La destitución de Leavy se queda en los papeles

La destitución del intendente de Tartagal, Sergio Leavy, se parece cada vez más a una expresión de deseos del anterior Concejo Deliberante de esa ciudad. El actual Concejo -que asumió en diciembre- decidió el viernes no responder los términos de la apelación de Leavy, que le corrió vista la Corte de Justicia de Salta.
Decidido a borrar todo lo que hizo el anterior cuerpo deliberativo, el Concejo Deliberante decidió no contradecir los argumentos que Leavy esgrimió en la Corte contra el fallo que lo destituyó en octubre del año pasado.

El "allanamiento" a la apelación de Leavy fue respaldada por el denominado "grupo de los ocho", compuesto mayoritariamente por ediles que fueron funcionarios del intendente hasta el año pasado, y que ahora le brindan cobertura política desde el cuerpo.

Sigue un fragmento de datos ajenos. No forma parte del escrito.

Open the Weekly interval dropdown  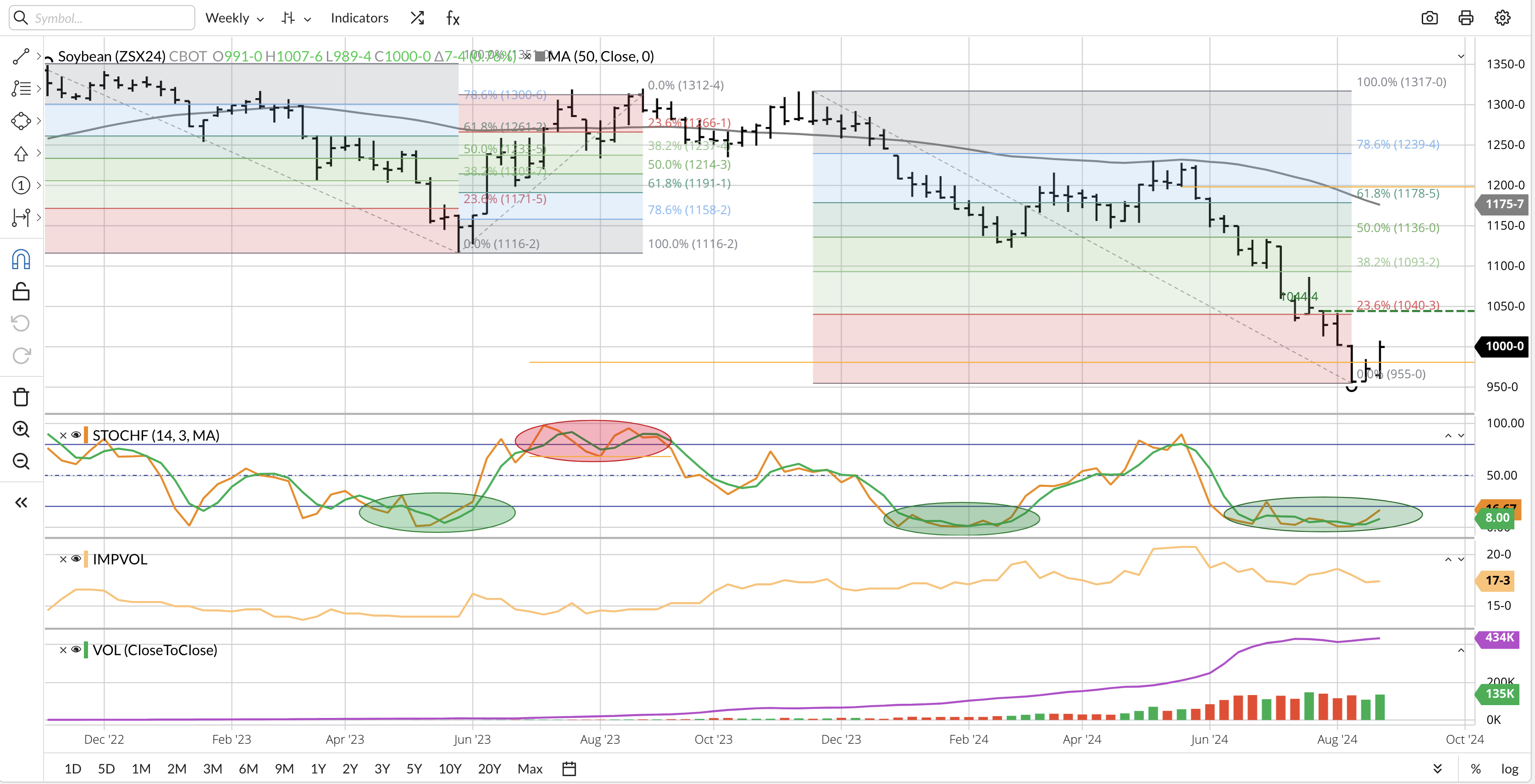234,18
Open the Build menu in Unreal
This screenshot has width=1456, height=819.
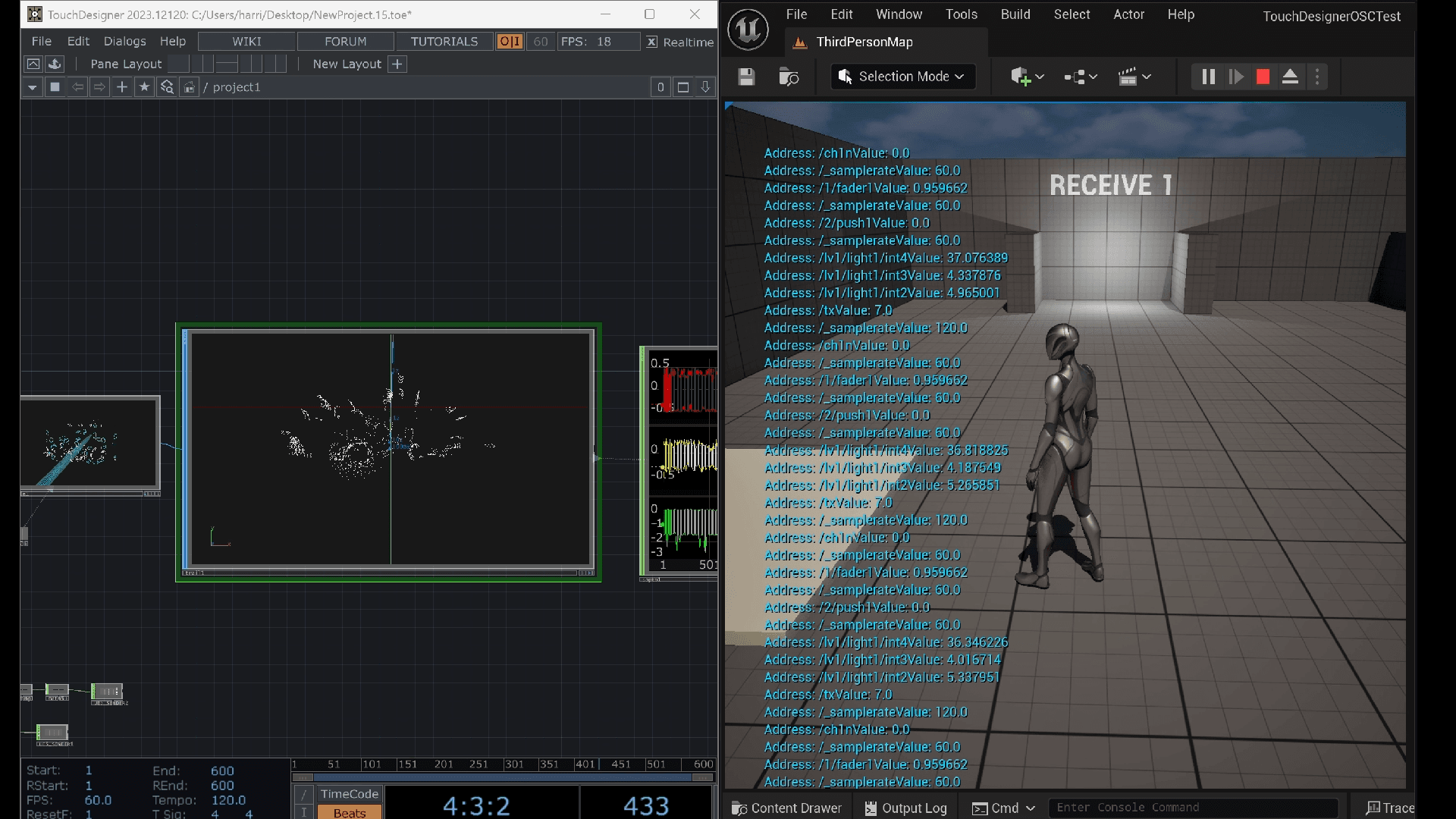1015,14
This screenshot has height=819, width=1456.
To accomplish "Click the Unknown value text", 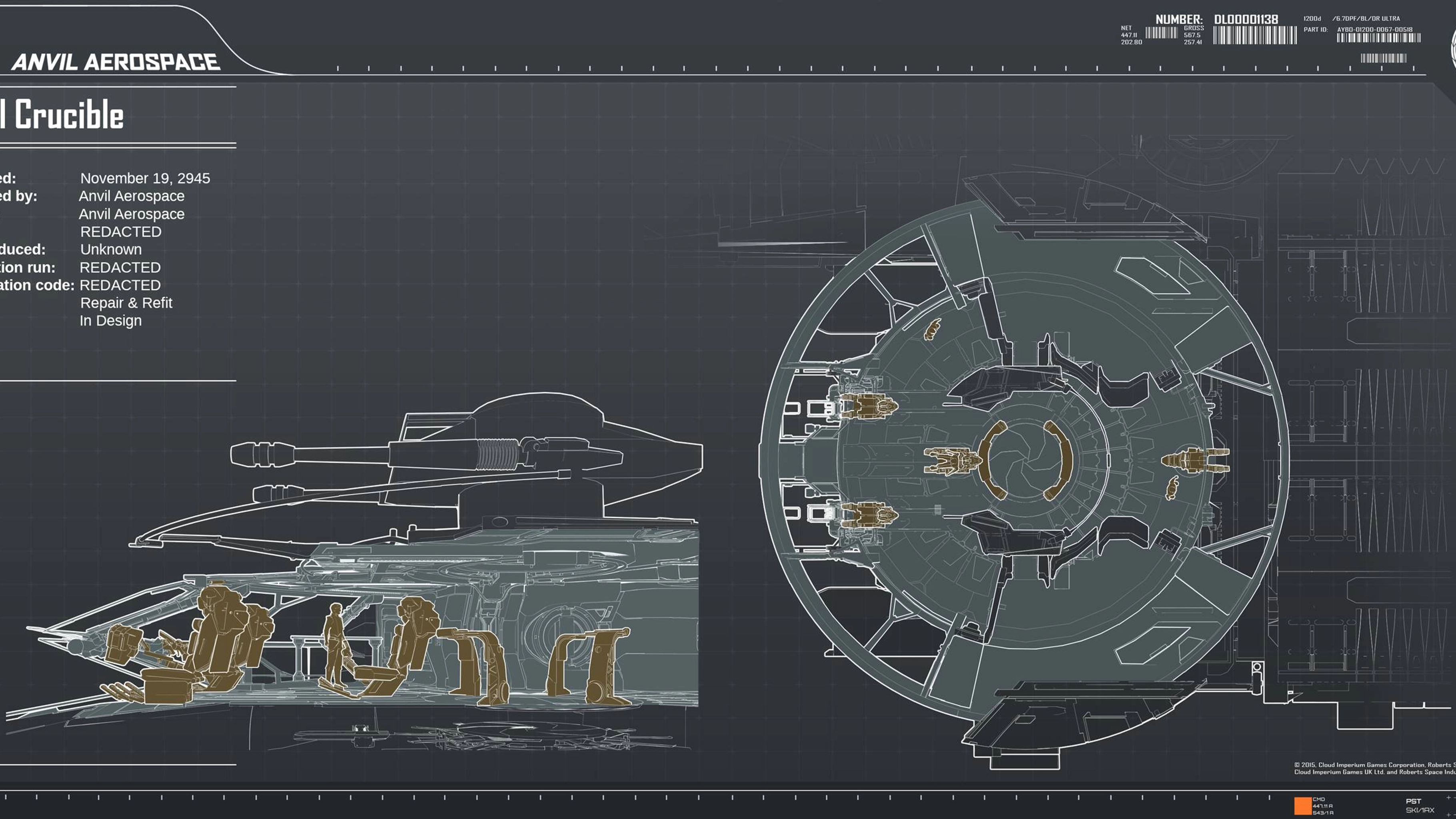I will pyautogui.click(x=111, y=249).
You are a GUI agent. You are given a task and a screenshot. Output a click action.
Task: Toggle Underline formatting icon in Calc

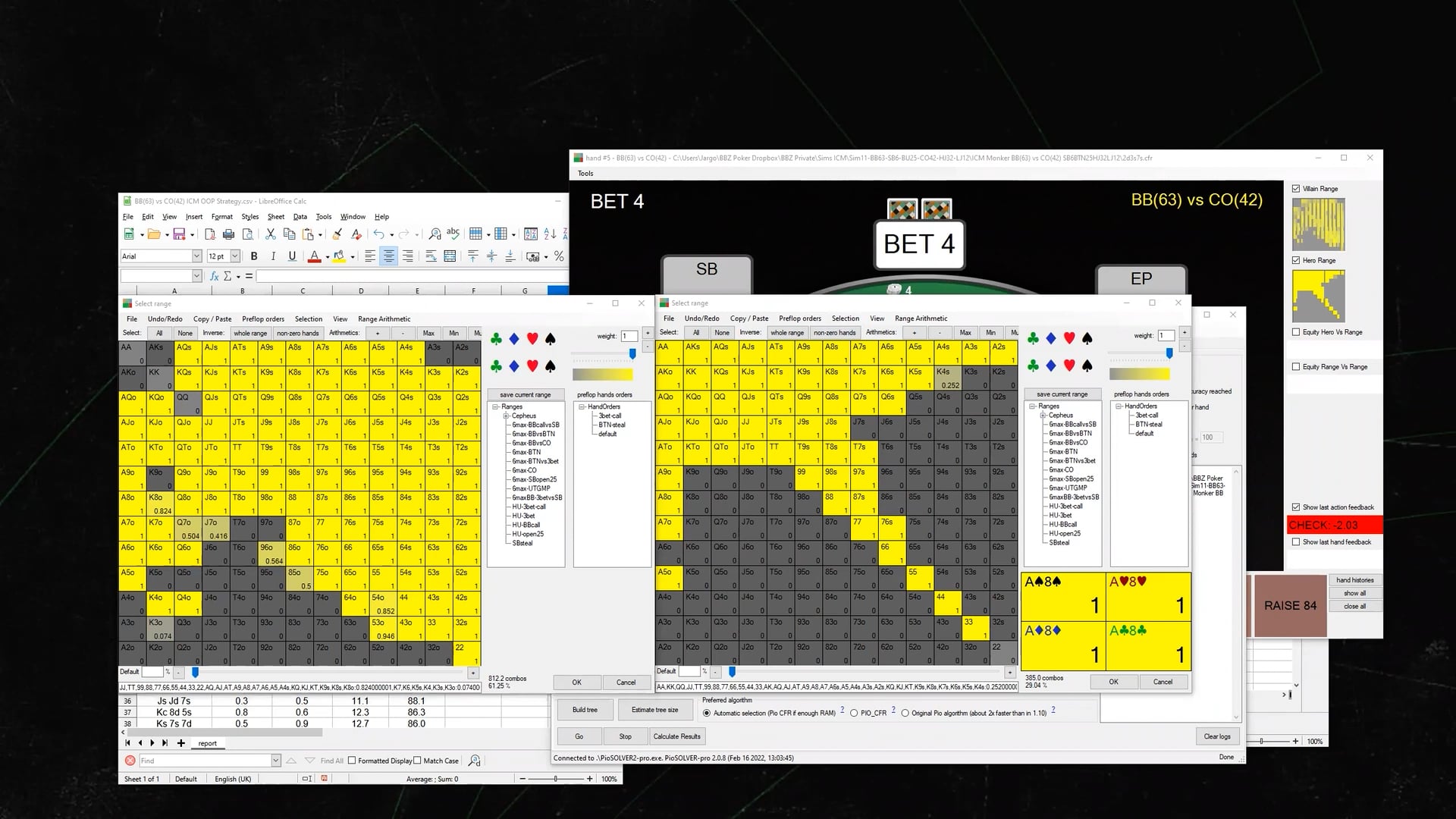293,256
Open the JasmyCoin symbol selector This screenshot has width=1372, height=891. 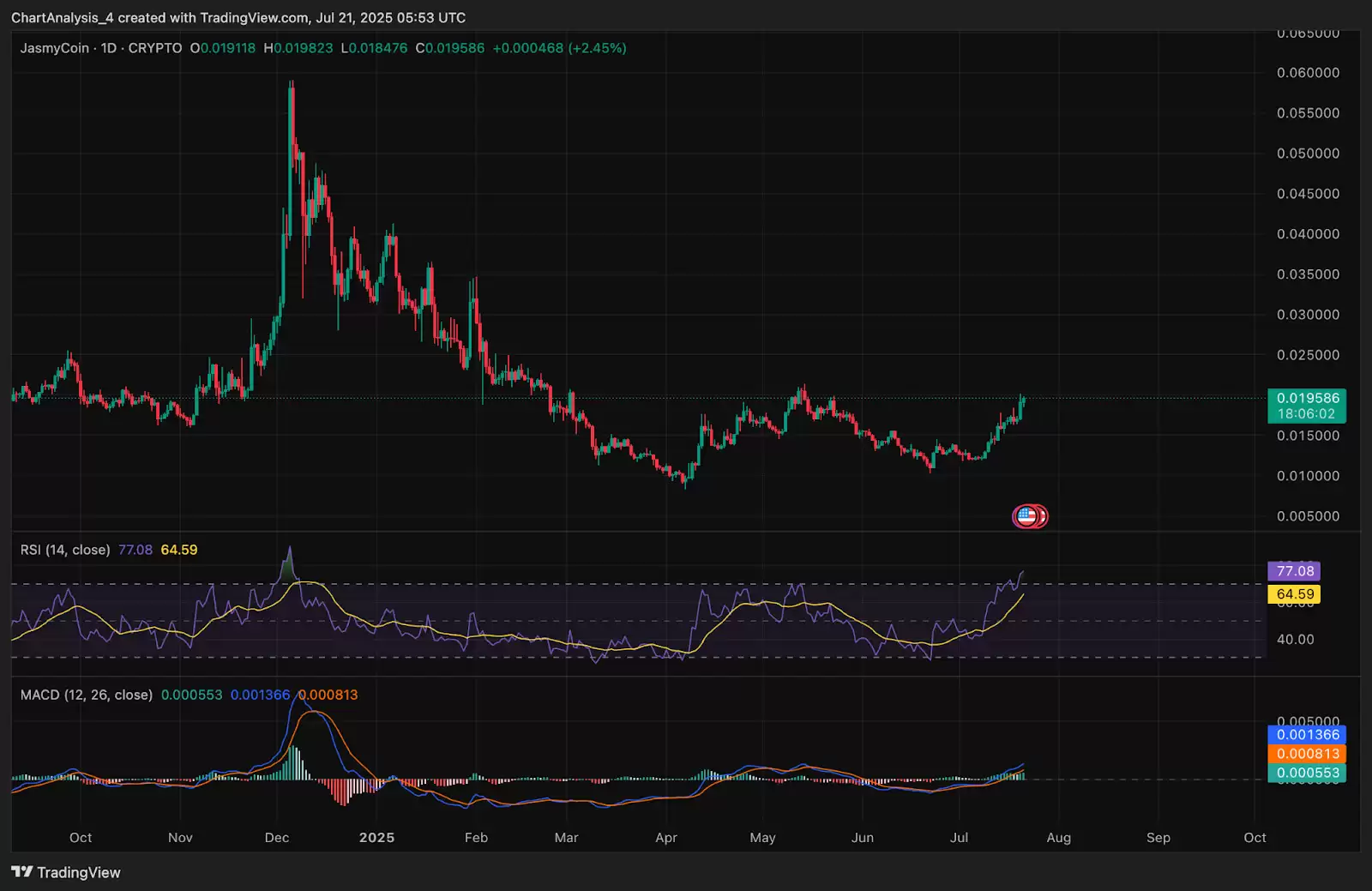[54, 49]
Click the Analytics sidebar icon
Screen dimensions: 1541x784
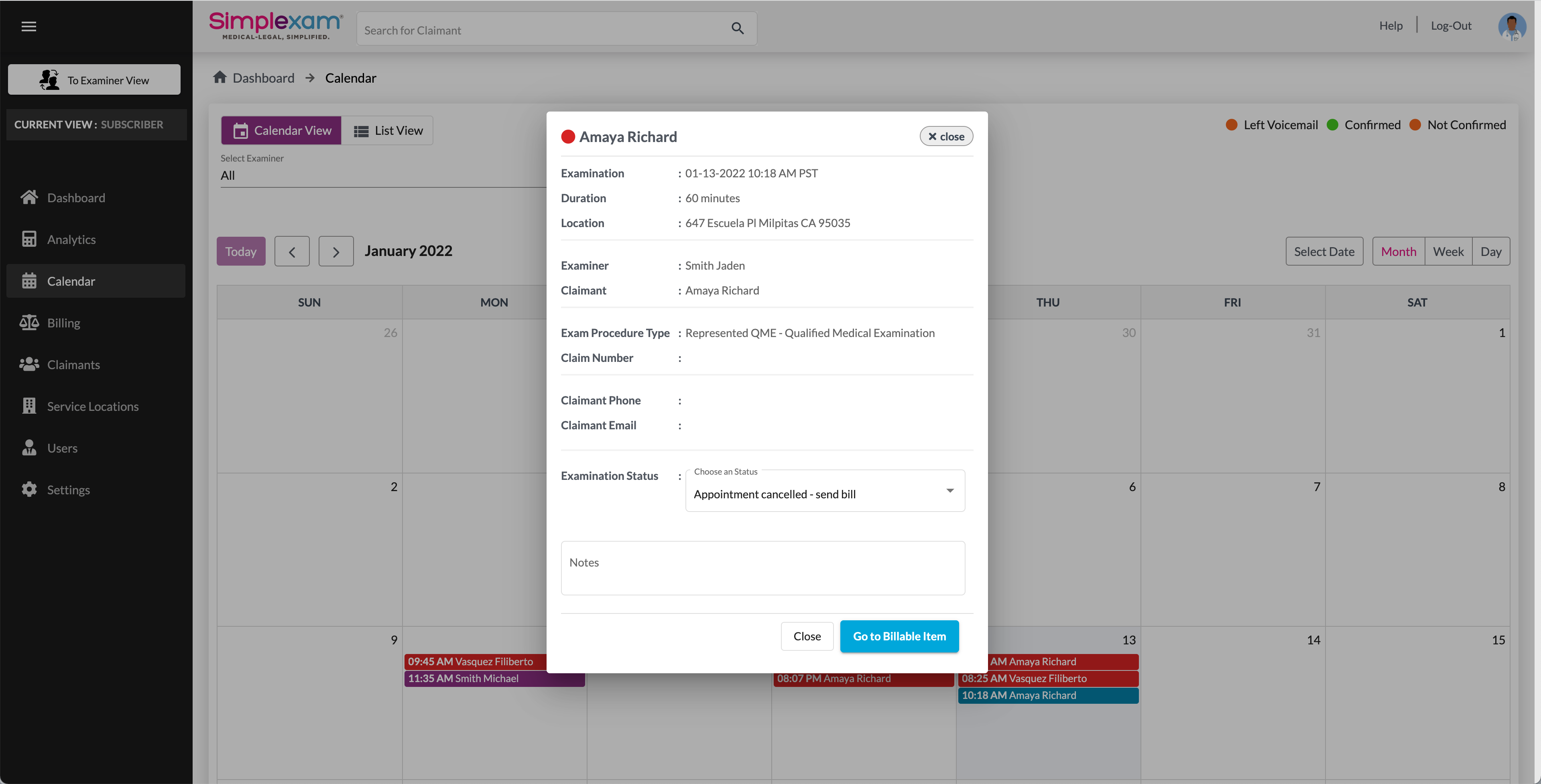click(x=29, y=239)
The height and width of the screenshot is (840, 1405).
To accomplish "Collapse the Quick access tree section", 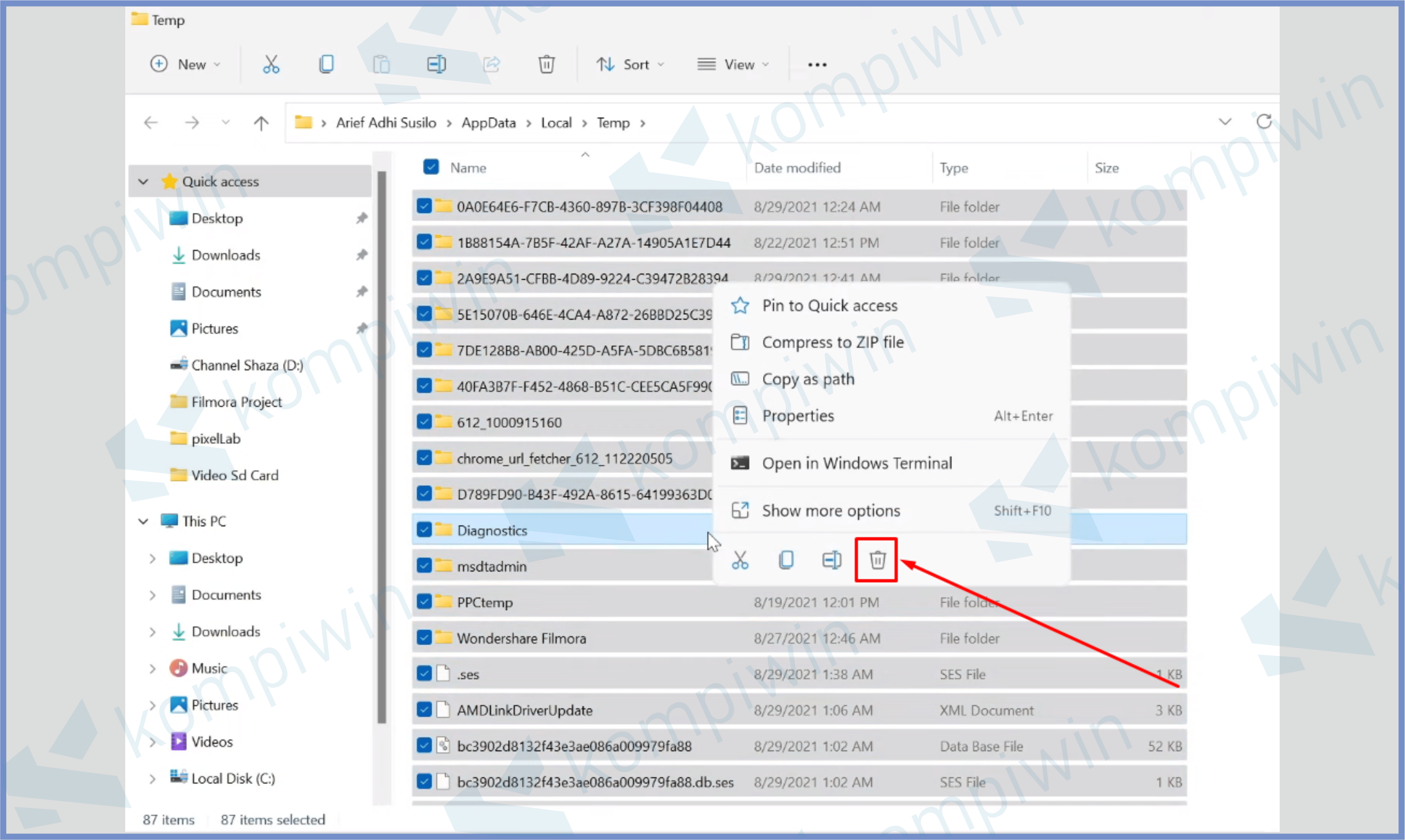I will pyautogui.click(x=143, y=182).
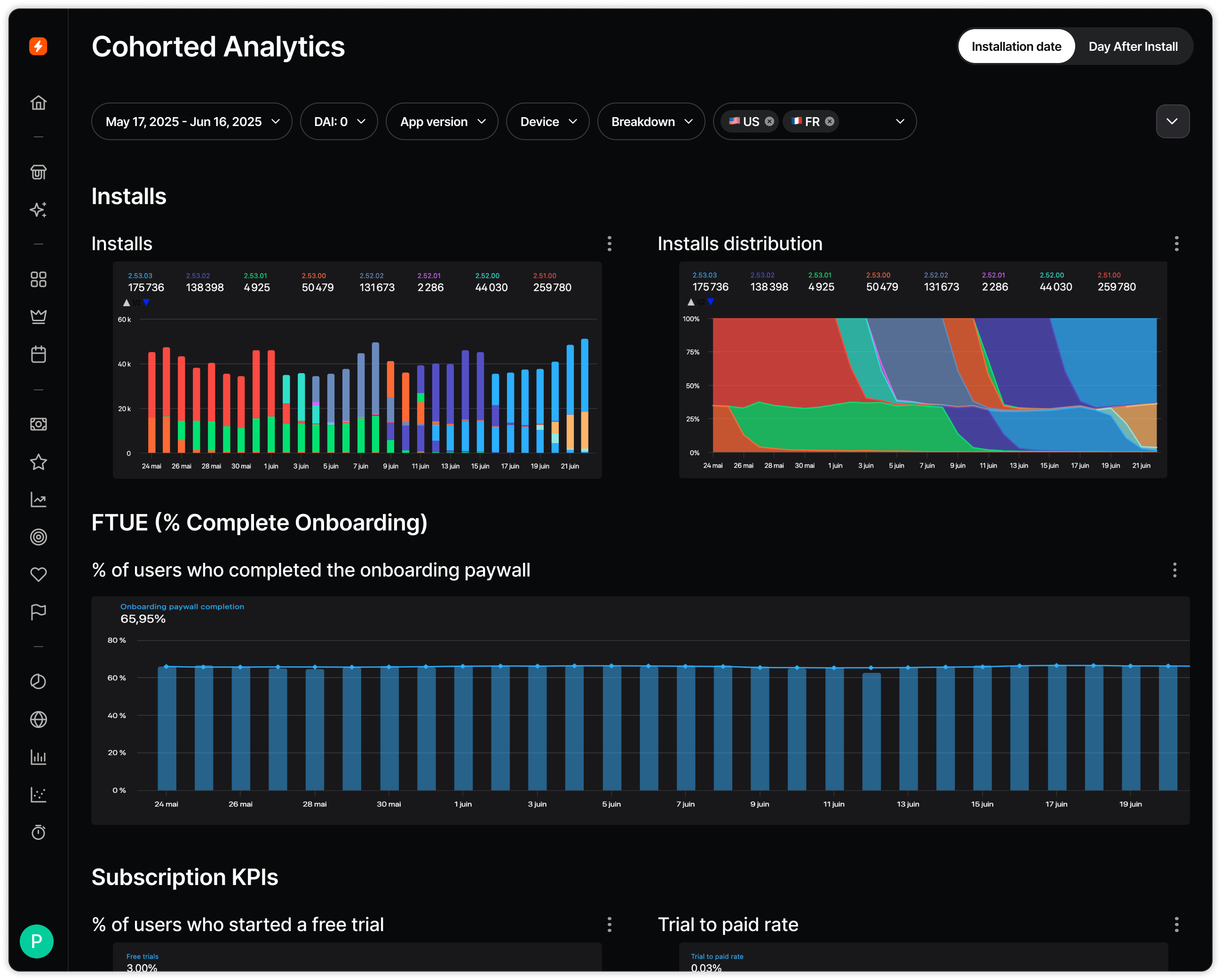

El 21 de octubre pasado, con otra composición, el Concejo Deliberante destituyó a Leavy encontrándolo responsable de malversación, mal desempeño y enriquecimiento ilícito, en una causa iniciada por irregularidades en el manejo de fondos que llegaron a Tartagal tras el alud que asoló a esa ciudad hace casi un año.

Leavy, sin embargo, nunca dejó de ejercer como intendente. Una apelación que le admitió la Corte tuvo efectos suspensivos de la destitución. Y con el nuevo Concejo Deliberante que asumió en diciembre, logró un notable respaldo político. En su primera sesión, el cuerpo le aprobó las ejecuciones presupuestarias de dos años y prácticamente blanqueó su situación.

El viernes, el Concejo dio un nuevo paso. Al no contestar la apelación de Leavy que la Corte le trasladó, dejó a los jueces con el camino allanado para anular el fallo de destitución.

La medida -con sólo la oposición de tres ediles renovadores- se tomó en una rápida sesión, en la que no se leyó el expediente enviado por la Corte. Tampoco había sido dado a conocer a los medios locales.

La "victoria" política de Leavy se contrapone con las licencias que debió tomar en las últimas semanas por enfermedad.